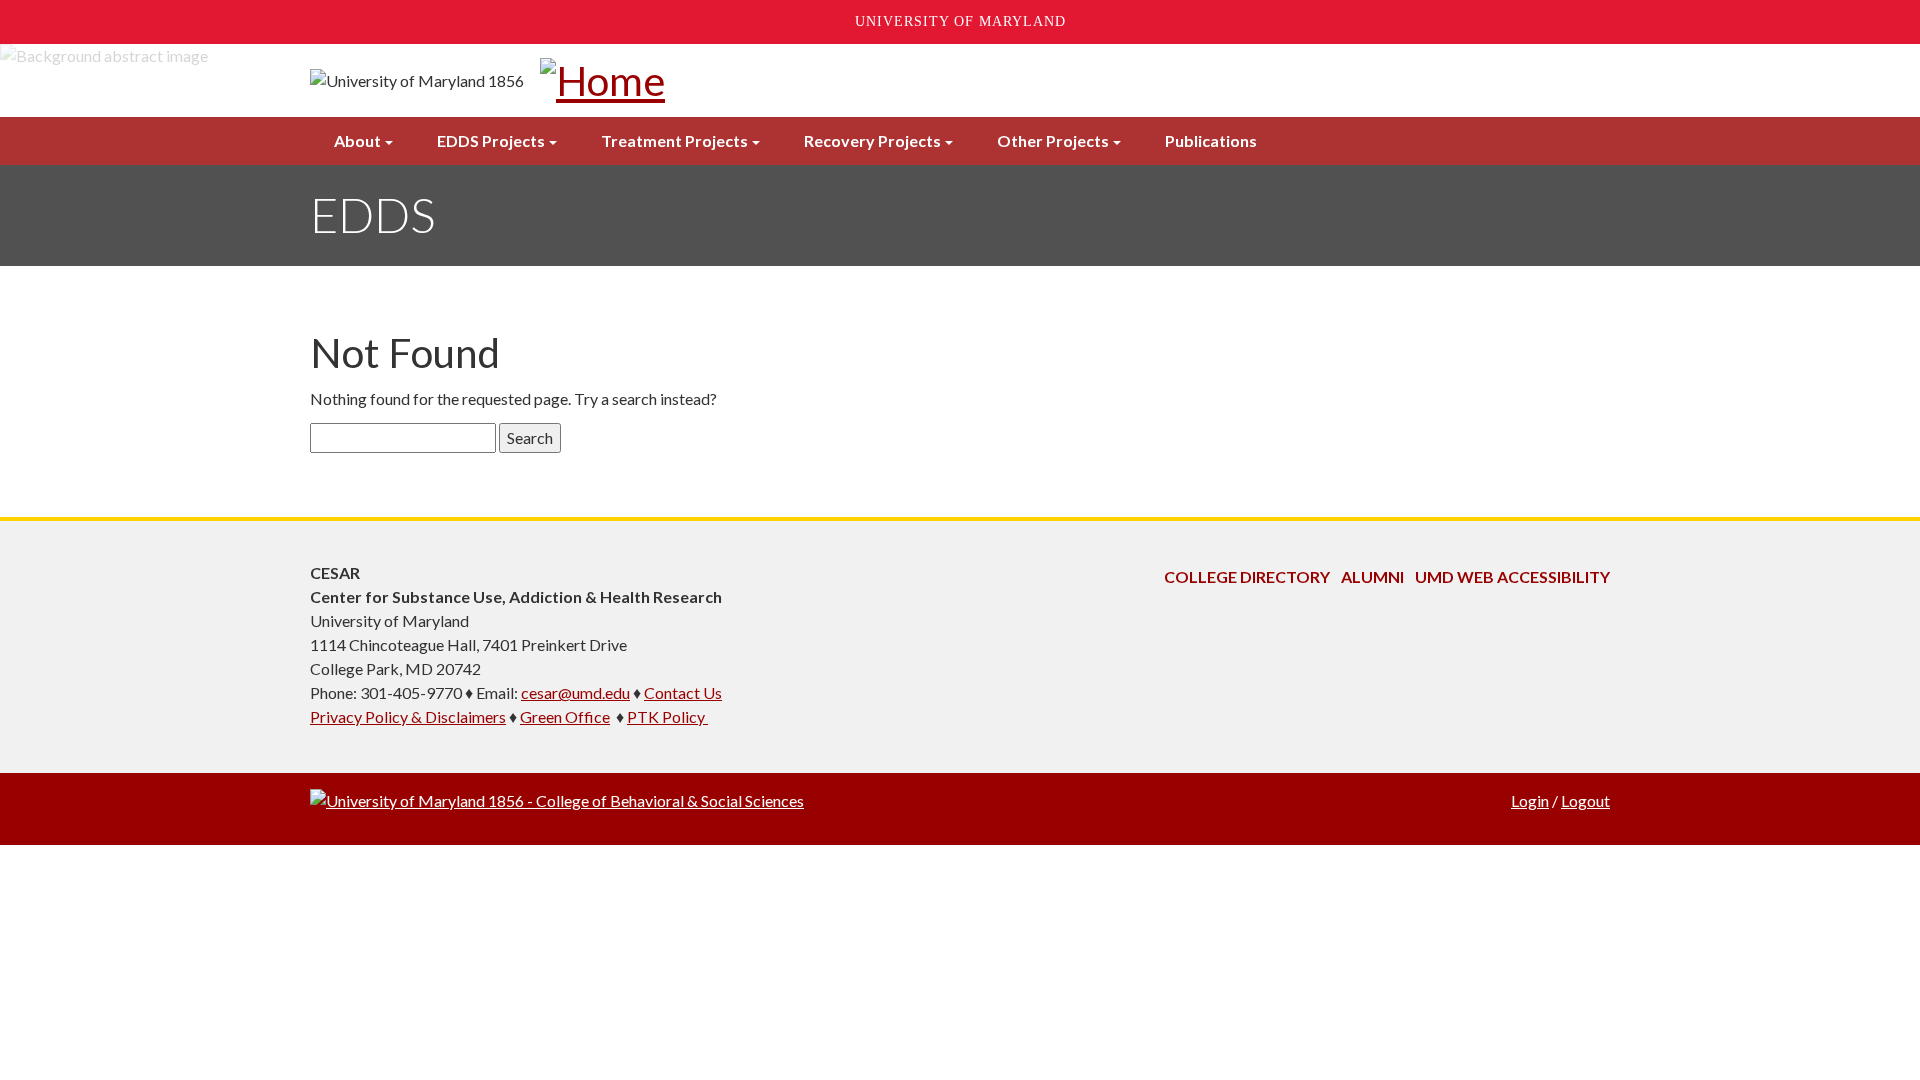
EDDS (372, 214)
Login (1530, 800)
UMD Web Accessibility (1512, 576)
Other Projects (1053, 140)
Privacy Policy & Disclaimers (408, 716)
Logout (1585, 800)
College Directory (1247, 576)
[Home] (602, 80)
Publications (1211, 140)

## WHAT YOU HAVE TO DO:
Your answer should set down the listing verbatim and leave out its images.

## EXERCISE ANSWER:
EDDS (372, 214)
Login (1530, 800)
UMD Web Accessibility (1512, 576)
Other Projects (1053, 140)
Privacy Policy & Disclaimers (408, 716)
Logout (1585, 800)
College Directory (1247, 576)
[Home] (602, 80)
Publications (1211, 140)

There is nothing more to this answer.